* Begin DATASET EXTRACT *

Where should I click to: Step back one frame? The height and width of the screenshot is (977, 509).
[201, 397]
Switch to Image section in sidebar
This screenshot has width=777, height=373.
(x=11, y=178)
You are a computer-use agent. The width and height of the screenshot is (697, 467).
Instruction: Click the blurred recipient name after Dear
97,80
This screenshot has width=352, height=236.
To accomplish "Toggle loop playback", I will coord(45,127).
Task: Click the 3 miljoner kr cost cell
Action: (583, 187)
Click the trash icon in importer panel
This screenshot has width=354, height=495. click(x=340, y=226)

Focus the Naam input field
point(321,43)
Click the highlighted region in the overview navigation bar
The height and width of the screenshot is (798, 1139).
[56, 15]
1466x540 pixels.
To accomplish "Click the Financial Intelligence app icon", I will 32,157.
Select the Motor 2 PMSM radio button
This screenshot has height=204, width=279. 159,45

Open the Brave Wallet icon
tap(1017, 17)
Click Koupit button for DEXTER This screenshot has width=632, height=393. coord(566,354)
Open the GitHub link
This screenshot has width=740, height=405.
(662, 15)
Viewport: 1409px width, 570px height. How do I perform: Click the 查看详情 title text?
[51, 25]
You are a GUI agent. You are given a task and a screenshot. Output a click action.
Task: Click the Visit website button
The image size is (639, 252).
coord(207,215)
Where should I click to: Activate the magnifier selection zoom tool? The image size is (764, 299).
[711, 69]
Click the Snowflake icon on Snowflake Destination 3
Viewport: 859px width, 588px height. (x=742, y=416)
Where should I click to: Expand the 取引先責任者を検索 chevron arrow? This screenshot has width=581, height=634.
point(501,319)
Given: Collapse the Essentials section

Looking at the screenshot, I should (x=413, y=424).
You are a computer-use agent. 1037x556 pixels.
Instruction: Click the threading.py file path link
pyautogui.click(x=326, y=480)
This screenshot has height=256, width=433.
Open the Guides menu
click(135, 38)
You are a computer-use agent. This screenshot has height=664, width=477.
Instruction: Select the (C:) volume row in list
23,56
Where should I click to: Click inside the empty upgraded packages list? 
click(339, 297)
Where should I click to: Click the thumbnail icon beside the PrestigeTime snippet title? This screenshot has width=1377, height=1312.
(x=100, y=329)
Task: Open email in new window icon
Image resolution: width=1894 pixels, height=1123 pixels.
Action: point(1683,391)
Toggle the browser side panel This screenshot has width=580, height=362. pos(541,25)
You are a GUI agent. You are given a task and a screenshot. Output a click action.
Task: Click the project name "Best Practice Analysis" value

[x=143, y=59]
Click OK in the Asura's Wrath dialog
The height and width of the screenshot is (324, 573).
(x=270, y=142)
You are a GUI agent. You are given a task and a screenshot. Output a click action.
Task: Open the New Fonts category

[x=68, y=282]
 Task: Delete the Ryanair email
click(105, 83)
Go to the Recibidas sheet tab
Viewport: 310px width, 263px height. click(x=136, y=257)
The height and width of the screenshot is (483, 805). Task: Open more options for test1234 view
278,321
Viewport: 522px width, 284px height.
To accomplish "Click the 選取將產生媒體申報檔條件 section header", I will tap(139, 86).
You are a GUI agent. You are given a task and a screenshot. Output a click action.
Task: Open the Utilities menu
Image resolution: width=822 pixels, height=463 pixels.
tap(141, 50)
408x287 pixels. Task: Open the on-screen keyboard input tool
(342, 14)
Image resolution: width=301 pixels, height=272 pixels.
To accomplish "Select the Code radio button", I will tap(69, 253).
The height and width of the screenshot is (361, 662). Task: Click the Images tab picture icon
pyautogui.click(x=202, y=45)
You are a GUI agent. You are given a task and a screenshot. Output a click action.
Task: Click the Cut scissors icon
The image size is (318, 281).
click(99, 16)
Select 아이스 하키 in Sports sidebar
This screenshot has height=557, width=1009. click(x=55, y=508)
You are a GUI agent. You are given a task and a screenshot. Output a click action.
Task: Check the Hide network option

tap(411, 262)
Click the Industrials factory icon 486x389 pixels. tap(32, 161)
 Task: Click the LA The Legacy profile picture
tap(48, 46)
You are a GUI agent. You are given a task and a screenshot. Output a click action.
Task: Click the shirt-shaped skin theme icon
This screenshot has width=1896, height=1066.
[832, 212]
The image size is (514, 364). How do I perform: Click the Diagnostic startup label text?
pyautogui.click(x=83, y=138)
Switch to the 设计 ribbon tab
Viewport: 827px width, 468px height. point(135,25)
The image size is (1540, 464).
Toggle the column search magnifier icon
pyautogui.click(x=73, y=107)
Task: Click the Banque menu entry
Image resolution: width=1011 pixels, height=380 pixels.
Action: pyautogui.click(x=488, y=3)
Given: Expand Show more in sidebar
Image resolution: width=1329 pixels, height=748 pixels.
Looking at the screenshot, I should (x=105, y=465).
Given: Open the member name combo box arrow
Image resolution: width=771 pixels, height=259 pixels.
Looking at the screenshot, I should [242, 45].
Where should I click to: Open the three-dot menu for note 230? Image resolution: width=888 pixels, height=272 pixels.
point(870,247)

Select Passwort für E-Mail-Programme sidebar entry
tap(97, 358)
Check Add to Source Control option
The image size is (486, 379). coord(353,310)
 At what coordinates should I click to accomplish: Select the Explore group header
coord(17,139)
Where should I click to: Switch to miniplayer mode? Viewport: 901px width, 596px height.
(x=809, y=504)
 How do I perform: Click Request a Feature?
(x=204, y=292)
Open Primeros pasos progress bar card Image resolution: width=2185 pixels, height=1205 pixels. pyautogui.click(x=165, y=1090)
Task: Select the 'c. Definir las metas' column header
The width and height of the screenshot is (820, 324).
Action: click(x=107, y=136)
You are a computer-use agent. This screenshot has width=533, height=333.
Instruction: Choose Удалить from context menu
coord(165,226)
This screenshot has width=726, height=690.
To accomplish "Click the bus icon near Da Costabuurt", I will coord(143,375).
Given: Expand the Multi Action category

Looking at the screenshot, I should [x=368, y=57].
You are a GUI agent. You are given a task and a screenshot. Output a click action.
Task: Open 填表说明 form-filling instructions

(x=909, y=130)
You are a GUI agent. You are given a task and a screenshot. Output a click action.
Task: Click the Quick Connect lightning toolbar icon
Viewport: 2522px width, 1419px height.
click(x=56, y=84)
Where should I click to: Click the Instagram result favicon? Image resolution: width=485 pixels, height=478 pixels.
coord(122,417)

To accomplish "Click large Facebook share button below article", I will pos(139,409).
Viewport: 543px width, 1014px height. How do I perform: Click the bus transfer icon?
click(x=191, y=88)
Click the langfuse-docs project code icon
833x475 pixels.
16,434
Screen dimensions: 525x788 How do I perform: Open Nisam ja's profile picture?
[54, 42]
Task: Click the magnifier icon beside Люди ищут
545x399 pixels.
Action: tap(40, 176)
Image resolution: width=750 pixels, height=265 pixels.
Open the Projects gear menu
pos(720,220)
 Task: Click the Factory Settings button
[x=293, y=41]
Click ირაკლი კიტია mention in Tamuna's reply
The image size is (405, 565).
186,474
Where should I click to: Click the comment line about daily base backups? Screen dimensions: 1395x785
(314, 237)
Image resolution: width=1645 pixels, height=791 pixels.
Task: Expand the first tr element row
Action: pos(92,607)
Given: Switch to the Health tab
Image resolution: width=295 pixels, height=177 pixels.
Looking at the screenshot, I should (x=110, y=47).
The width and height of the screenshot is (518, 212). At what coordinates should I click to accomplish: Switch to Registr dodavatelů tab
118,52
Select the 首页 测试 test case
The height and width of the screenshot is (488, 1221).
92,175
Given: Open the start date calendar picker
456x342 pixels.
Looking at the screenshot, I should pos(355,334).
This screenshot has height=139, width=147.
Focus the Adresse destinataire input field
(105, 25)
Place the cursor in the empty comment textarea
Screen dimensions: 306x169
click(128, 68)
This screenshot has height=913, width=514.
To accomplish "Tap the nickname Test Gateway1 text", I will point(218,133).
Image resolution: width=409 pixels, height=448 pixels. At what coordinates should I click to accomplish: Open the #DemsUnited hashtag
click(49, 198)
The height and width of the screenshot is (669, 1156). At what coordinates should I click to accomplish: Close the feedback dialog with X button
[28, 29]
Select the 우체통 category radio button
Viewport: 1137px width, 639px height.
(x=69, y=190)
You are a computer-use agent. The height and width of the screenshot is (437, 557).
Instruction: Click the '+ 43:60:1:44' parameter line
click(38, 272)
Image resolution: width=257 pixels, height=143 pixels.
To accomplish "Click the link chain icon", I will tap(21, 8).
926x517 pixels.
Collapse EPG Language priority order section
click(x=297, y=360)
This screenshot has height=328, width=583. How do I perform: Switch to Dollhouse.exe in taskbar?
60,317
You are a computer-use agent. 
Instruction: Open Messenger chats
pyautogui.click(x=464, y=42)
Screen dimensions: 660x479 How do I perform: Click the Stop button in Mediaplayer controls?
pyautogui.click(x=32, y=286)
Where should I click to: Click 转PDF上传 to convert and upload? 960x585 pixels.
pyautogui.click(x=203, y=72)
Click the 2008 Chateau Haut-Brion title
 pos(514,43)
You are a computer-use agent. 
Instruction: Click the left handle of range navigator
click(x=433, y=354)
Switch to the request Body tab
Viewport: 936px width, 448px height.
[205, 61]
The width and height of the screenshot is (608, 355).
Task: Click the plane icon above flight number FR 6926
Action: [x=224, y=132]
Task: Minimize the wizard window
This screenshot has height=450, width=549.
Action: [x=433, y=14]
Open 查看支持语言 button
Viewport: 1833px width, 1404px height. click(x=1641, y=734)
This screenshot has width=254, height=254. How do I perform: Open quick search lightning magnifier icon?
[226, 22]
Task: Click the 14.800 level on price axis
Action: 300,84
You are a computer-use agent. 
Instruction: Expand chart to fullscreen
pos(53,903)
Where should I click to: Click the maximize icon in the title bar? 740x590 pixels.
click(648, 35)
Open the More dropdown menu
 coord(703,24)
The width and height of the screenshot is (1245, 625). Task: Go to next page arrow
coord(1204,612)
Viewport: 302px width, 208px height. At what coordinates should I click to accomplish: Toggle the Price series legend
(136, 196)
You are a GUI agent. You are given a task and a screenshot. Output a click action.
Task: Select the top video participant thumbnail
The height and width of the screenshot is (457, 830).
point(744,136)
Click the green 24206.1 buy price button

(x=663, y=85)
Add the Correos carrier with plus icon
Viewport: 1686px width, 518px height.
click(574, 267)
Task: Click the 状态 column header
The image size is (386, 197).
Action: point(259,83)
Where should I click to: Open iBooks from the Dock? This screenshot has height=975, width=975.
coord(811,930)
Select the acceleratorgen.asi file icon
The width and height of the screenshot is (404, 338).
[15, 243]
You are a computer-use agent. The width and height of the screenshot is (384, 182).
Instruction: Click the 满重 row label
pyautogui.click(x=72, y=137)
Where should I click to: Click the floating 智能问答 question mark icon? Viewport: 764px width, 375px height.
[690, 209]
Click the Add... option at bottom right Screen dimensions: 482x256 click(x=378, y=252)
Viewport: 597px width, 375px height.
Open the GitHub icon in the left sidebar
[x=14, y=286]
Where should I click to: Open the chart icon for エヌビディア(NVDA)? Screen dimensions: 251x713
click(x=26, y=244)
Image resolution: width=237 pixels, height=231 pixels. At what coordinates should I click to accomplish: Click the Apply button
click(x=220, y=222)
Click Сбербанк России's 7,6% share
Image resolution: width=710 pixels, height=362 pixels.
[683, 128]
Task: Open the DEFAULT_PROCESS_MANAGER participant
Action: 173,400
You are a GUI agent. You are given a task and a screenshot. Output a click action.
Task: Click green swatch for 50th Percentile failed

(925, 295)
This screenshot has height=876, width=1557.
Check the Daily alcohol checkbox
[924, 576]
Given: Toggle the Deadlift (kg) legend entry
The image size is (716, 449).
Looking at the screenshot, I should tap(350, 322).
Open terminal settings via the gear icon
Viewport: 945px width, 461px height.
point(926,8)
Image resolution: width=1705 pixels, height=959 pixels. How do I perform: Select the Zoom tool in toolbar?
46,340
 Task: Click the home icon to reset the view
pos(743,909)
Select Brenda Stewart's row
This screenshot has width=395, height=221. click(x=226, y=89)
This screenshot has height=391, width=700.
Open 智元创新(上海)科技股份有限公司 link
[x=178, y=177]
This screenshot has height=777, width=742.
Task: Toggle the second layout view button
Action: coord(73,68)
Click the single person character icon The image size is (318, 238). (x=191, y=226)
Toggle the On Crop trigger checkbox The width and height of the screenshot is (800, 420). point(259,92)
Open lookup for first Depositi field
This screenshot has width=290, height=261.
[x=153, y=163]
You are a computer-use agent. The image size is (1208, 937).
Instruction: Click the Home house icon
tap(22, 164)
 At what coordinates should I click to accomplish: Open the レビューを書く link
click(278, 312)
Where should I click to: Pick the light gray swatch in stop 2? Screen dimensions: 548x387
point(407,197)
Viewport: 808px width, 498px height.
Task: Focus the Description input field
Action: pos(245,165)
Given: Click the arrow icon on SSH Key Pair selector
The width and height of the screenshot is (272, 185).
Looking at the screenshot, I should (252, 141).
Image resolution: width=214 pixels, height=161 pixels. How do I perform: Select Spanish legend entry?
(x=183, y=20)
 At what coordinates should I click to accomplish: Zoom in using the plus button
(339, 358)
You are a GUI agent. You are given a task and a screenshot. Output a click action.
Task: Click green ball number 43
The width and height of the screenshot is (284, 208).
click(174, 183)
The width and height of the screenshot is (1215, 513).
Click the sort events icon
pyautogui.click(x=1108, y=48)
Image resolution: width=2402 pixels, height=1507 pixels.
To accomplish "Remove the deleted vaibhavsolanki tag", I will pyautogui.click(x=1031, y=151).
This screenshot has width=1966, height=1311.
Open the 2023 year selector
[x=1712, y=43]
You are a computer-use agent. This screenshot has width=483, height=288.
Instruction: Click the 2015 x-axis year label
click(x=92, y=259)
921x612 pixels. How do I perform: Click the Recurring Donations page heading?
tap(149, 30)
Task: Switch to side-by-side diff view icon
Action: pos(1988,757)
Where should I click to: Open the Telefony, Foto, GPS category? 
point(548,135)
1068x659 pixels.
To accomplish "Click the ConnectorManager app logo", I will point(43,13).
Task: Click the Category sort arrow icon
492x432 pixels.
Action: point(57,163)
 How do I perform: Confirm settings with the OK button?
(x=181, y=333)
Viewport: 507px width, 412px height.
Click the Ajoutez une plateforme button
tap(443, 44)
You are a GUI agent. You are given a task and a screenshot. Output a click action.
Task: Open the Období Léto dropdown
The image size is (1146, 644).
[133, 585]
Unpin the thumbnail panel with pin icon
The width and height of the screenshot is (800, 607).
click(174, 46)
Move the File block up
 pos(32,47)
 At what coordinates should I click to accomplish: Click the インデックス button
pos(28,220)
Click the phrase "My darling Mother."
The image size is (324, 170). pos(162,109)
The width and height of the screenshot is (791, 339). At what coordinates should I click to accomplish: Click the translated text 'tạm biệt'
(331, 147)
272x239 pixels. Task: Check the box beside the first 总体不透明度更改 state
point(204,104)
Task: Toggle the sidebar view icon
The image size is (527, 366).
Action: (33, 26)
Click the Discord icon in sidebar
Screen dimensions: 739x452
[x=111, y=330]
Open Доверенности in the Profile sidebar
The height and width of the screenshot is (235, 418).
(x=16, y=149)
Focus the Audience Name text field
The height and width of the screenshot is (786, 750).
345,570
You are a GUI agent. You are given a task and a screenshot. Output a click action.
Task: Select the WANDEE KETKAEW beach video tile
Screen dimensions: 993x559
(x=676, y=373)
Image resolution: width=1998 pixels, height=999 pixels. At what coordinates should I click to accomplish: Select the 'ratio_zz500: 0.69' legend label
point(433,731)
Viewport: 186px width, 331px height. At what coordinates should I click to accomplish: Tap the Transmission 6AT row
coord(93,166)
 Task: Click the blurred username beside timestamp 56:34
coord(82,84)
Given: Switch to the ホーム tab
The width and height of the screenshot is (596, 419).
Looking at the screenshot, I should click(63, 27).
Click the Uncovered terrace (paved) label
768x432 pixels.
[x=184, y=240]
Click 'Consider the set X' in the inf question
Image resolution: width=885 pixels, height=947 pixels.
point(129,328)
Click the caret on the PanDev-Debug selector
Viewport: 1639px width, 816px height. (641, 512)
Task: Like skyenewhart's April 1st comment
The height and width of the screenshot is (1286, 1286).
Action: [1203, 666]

* End DATASET EXTRACT *

SHORT EXERCISE: Transcribe, without alteration, every row from the line containing "Focus the Naam input field" down to the line containing "click(135, 38)", including both of those lines.

FULL SOLUTION:
Focus the Naam input field
point(321,43)
Click the highlighted region in the overview navigation bar
The height and width of the screenshot is (798, 1139).
[56, 15]
1466x540 pixels.
To accomplish "Click the Financial Intelligence app icon", I will 32,157.
Select the Motor 2 PMSM radio button
This screenshot has height=204, width=279. 159,45

Open the Brave Wallet icon
tap(1017, 17)
Click Koupit button for DEXTER This screenshot has width=632, height=393. coord(566,354)
Open the GitHub link
This screenshot has width=740, height=405.
(662, 15)
Viewport: 1409px width, 570px height. How do I perform: Click the 查看详情 title text?
[51, 25]
You are a GUI agent. You are given a task and a screenshot. Output a click action.
Task: Click the Visit website button
The image size is (639, 252).
coord(207,215)
Where should I click to: Activate the magnifier selection zoom tool? The image size is (764, 299).
[711, 69]
Click the Snowflake icon on Snowflake Destination 3
Viewport: 859px width, 588px height. (x=742, y=416)
Where should I click to: Expand the 取引先責任者を検索 chevron arrow? This screenshot has width=581, height=634.
point(501,319)
Given: Collapse the Essentials section

Looking at the screenshot, I should (x=413, y=424).
You are a computer-use agent. 1037x556 pixels.
Instruction: Click the threading.py file path link
pyautogui.click(x=326, y=480)
This screenshot has height=256, width=433.
Open the Guides menu
click(135, 38)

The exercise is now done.